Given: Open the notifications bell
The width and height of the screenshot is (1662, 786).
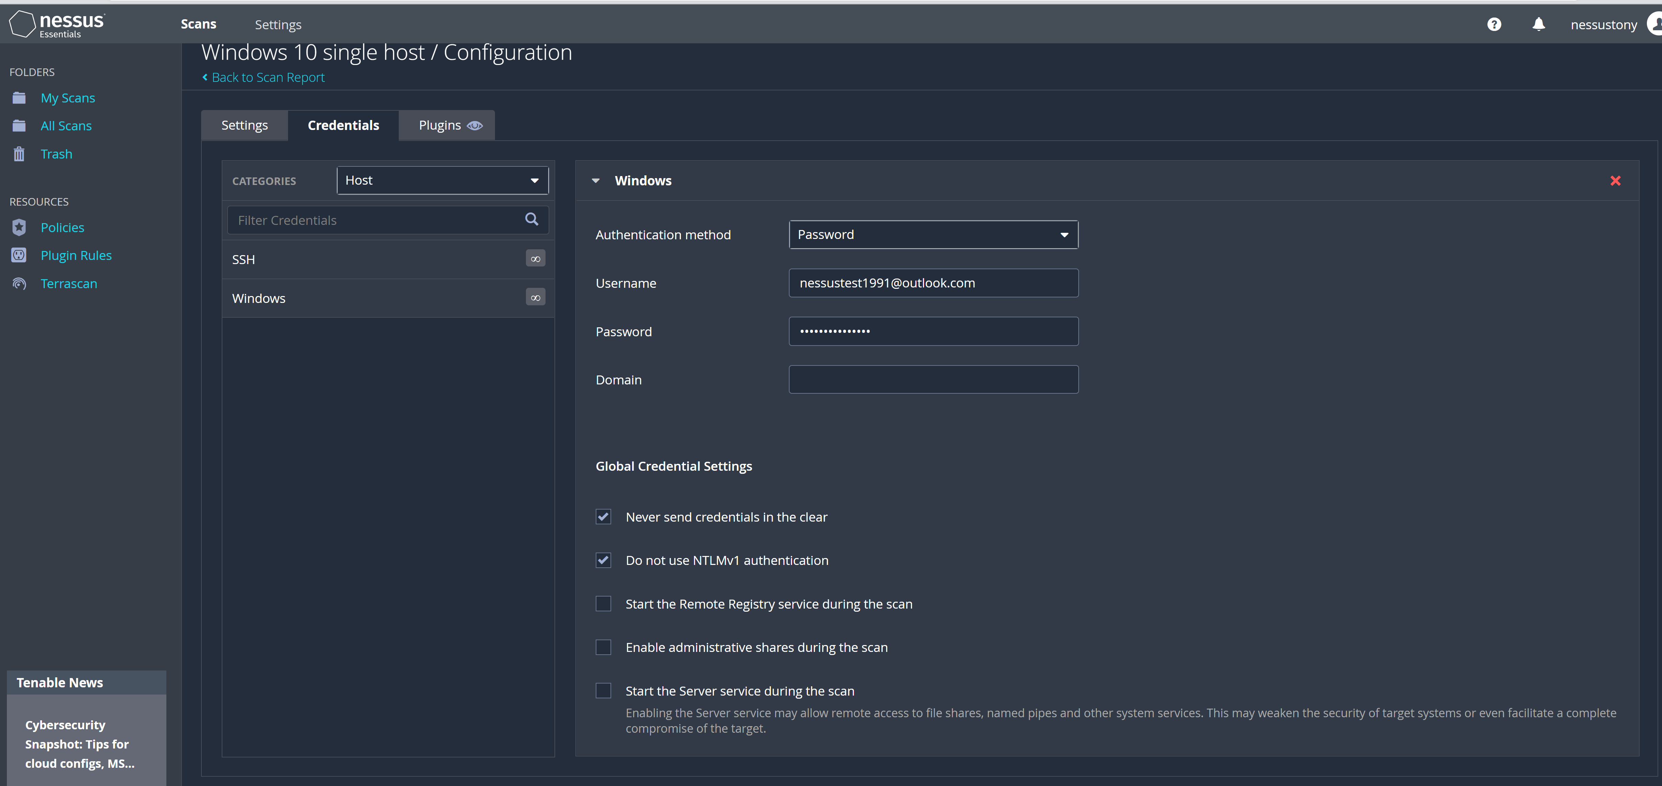Looking at the screenshot, I should click(x=1538, y=24).
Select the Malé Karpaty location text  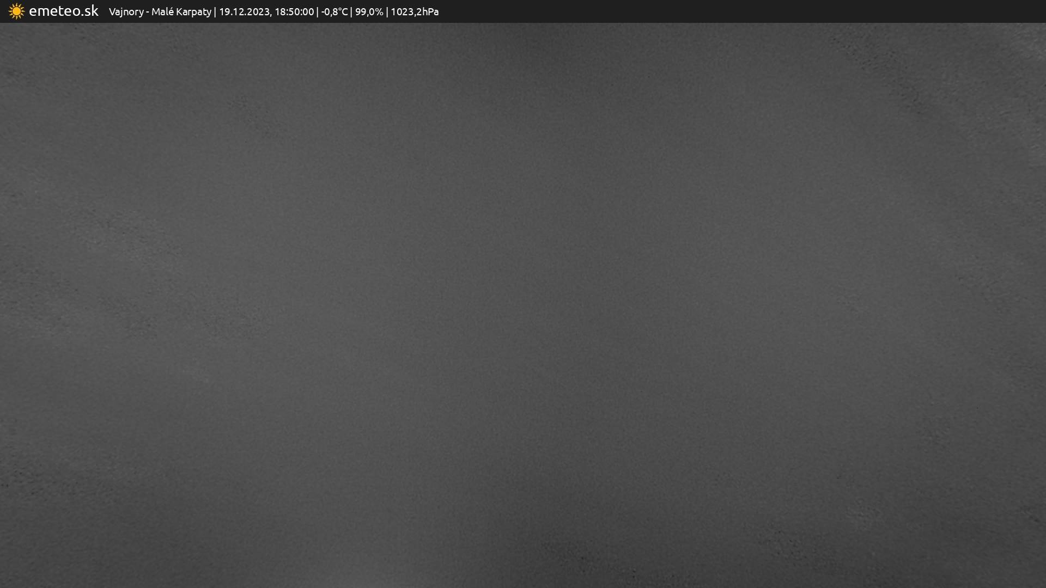181,11
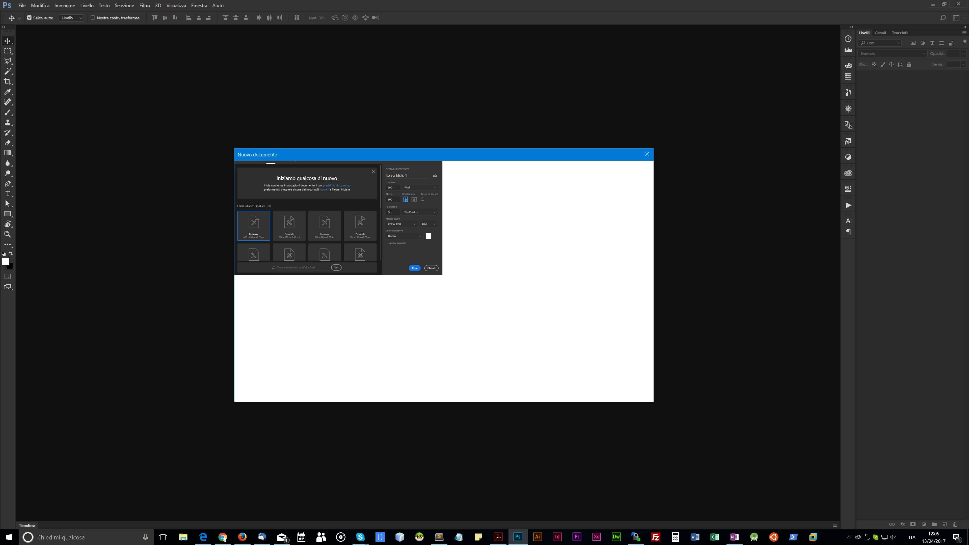Select the Zoom tool
This screenshot has width=969, height=545.
pyautogui.click(x=8, y=234)
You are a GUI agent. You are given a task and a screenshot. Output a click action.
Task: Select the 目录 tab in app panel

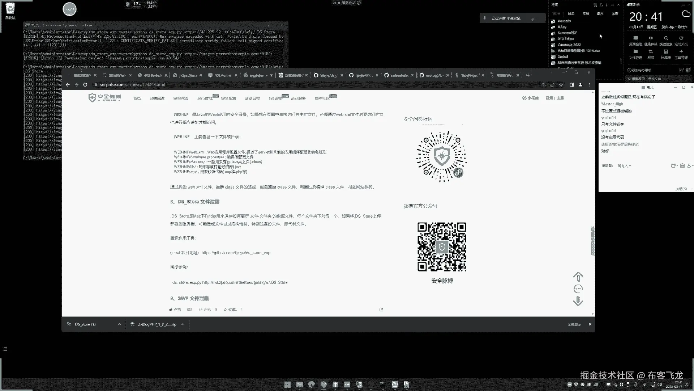click(571, 13)
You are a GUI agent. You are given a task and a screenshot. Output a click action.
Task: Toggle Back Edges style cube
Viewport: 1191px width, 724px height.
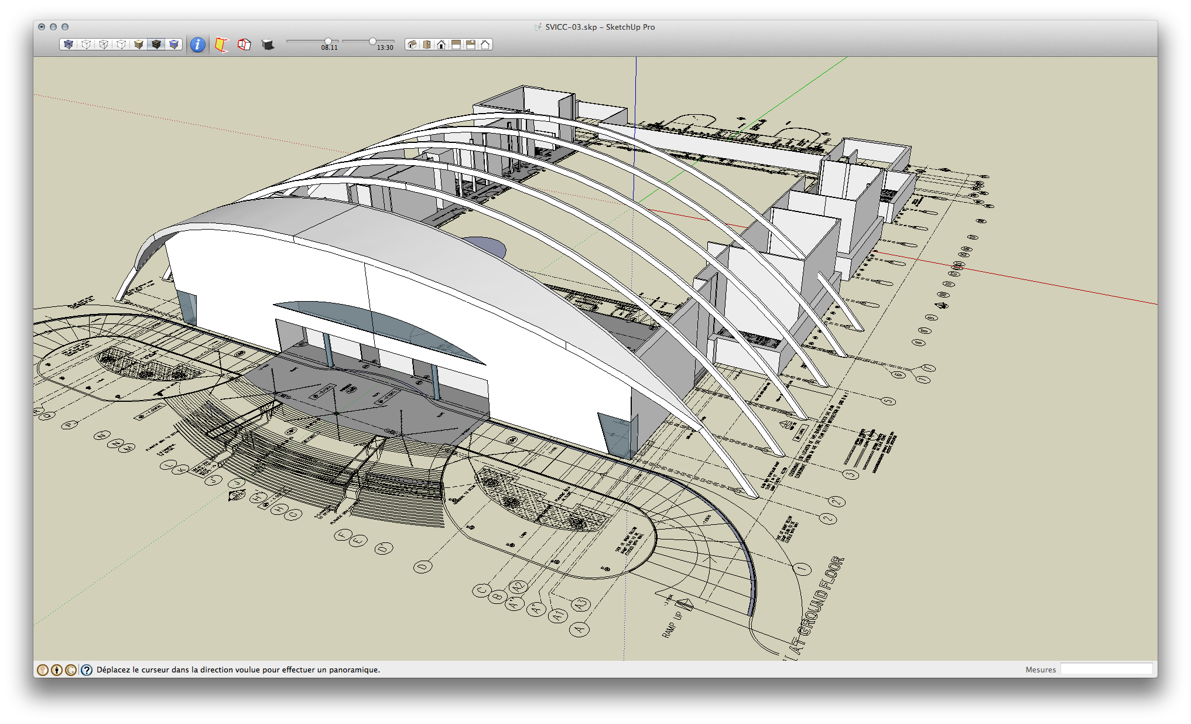tap(86, 45)
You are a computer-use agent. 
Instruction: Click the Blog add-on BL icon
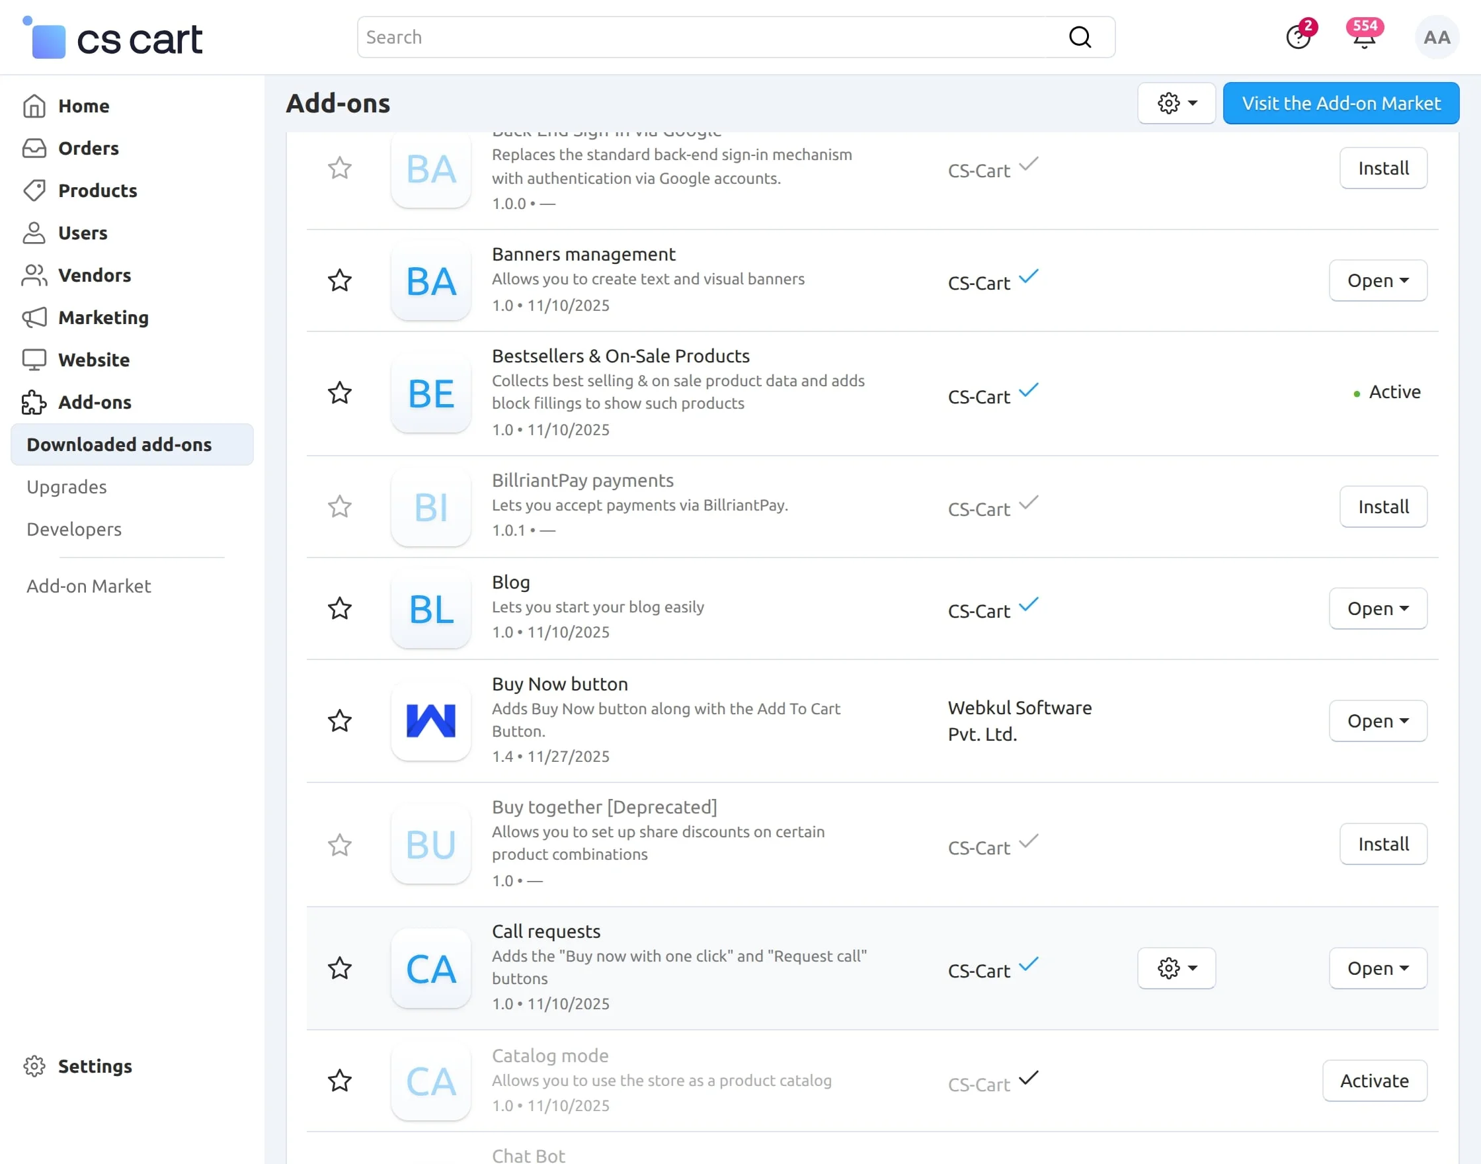431,609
****************
> **Exercise objective**
An exact transcript is required, covering the lines from the one containing "Viewport: 1191px width, 724px height." through the end of the listing above, inclusive, without pictures.

> **Answer to this task**
Viewport: 1191px width, 724px height.
tap(86, 45)
You are a computer-use agent. 
Instruction: Click the Blog add-on BL icon
431,609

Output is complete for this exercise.